About this exercise =>
Excluding pictures, retype the line with "Task: Click the pie chart icon on Cerc" and each line that follows it to the end of the data below, word for word.

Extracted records
__________________________________________________

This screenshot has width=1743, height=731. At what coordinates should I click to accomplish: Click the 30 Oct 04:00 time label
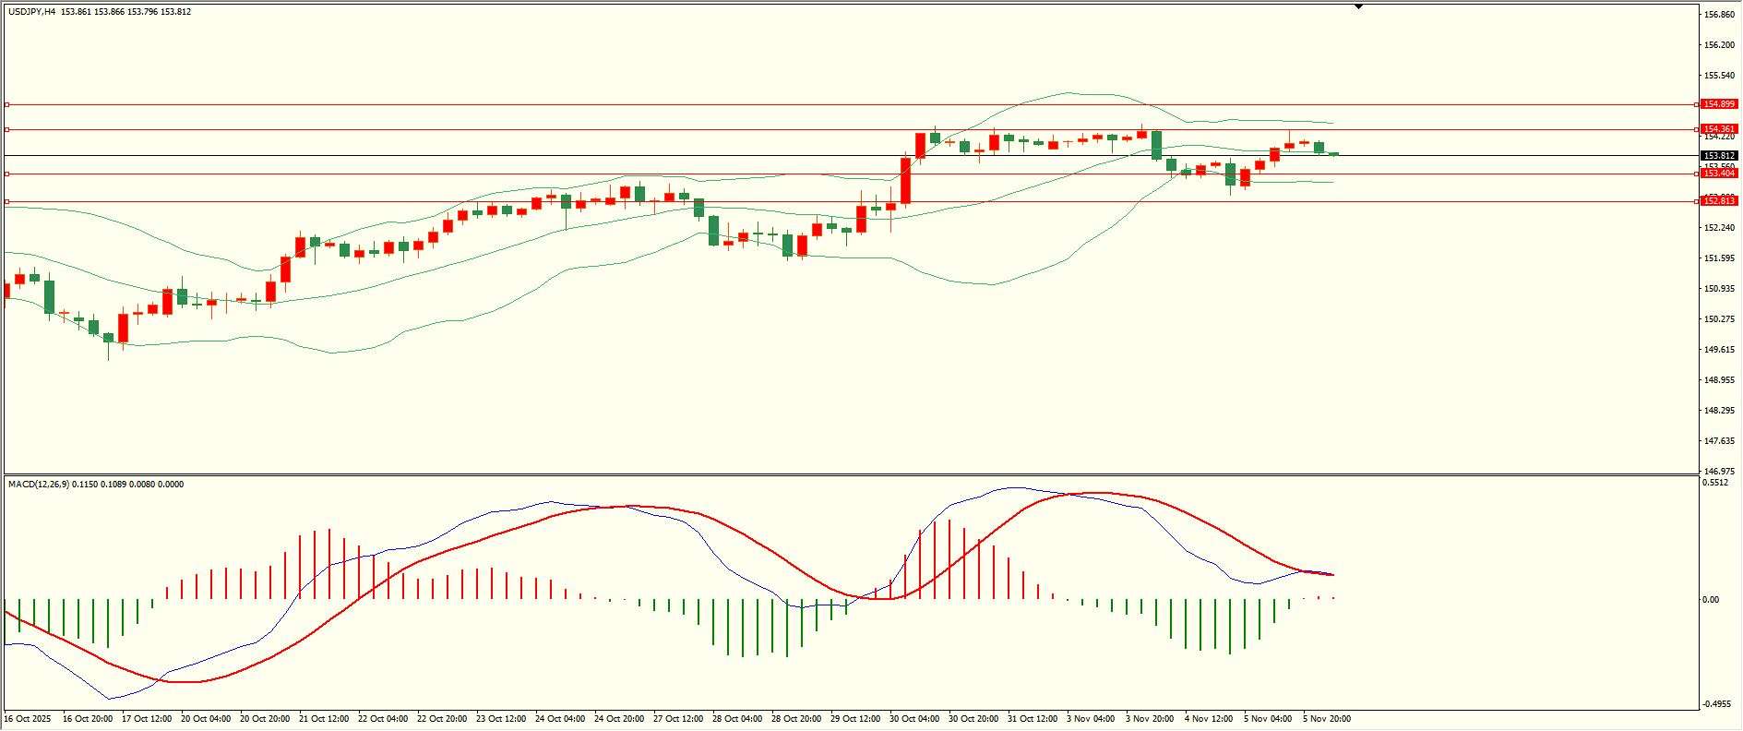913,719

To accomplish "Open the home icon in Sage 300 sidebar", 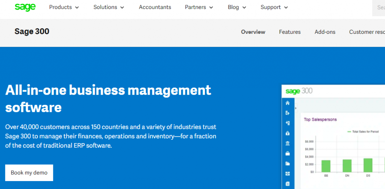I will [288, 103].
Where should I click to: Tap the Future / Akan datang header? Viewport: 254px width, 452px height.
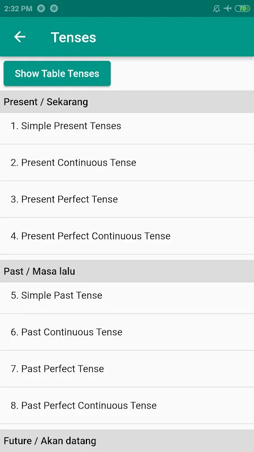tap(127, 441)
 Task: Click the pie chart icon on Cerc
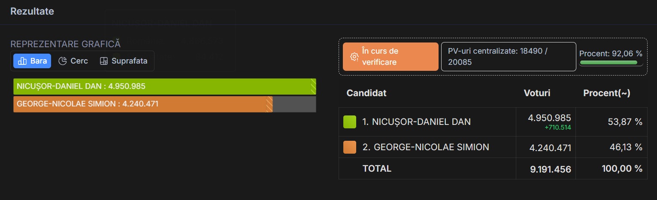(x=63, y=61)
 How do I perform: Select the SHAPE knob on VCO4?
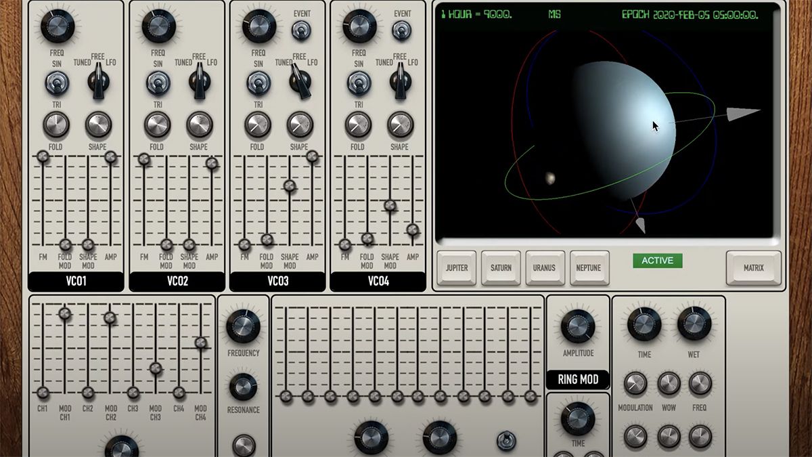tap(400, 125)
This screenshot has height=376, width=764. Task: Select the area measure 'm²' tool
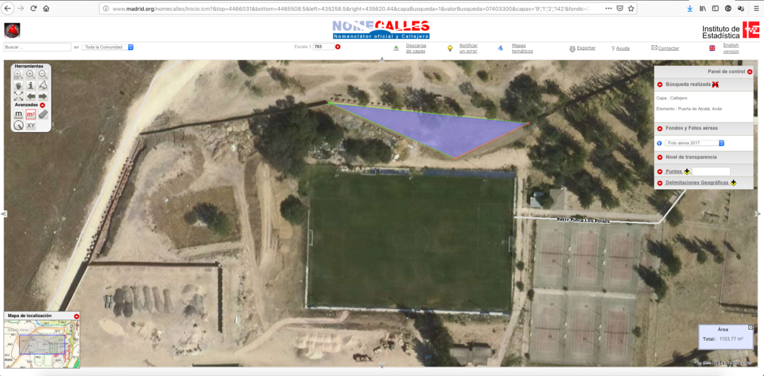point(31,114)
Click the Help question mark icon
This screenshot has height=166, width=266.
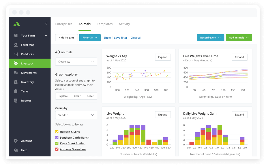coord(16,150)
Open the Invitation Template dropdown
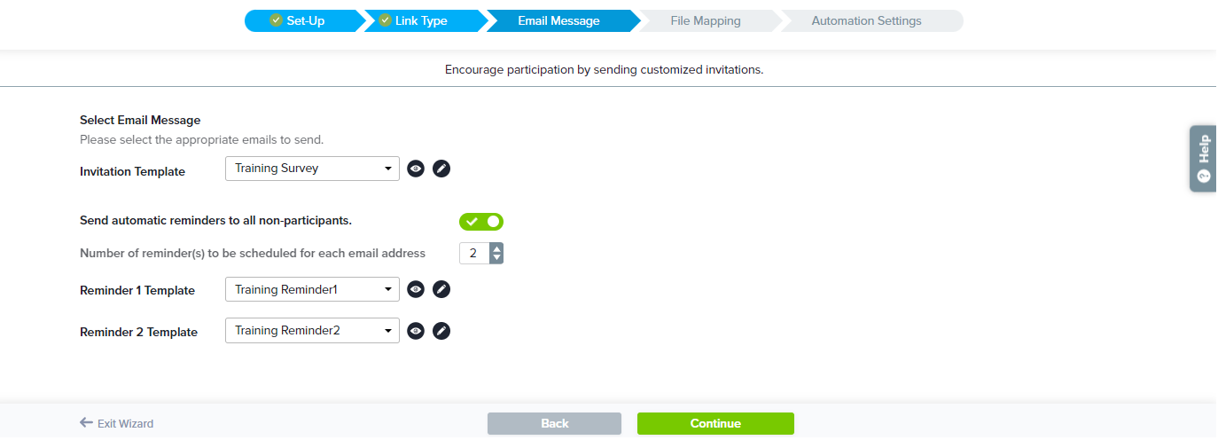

__________________________________________________

Solution below =>
 Task: Click the pie chart icon on Cerc
(x=63, y=61)
 How do I perform: Select the SHAPE knob on VCO4?
tap(400, 125)
This screenshot has height=376, width=764. Task: Select the area measure 'm²' tool
point(31,114)
Click the Help question mark icon
This screenshot has height=166, width=266.
coord(16,150)
Open the Invitation Template dropdown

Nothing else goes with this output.